Task requirements. How would the blog post on Zadie Smith's views about writers and writing go on after the quoted passage below? Continue it from the end of that quotation.

*** Provided text

Wednesday, January 17, 2007

Zadie Smith on writers and writing

The British writer Zadie Smith, author of White Teeth and On Beauty, has an insightful article in the Guardian on writers and writing. Writing, she says, isn't merely a matter of skill:
"A skilled cabinet-maker will make good cabinets, and a skilled cobbler will mend your shoes, but skilled writers very rarely write good books and almost never write great ones. There is a rogue element somewhere - for convenience's sake we'll call it the self, although, in less metaphysically challenged times, the 'soul' would have done just as well."

******
*** Exercise data

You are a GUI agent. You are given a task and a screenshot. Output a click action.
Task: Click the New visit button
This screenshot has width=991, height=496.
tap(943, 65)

******

Answer space.
In Smith's view, there's something incomprehensible involved in making a great work, and that something is linked to the writer's personality. The idea may be simple and elemental, but I haven't read anything elsewhere that expresses it in as nuanced and beautiful a way as she does in the sentences below:
"A writer's personality is his manner of being in the world: his writing style is the unavoidable trace of that manner. When you understand style in these terms, you don't think of it as merely a matter of fanciful syntax, or as the flamboyant icing atop a plain literary cake, nor as the uncontrollable result of some mysterious velocity coiled within language itself. Rather, you see style as a personal necessity, as the only possible expression of a particular human consciousness. Style is a writer's way of telling the truth. Literary success or failure, by this measure, depends not only on the refinement of words on a page, but in the refinement of a consciousness, what Aristotle called the education of the emotions."
Read the full article here. Other great articles on writing: Orhan Pamuk's Nobel lecture and Naipaul's article in the New York Review of Books.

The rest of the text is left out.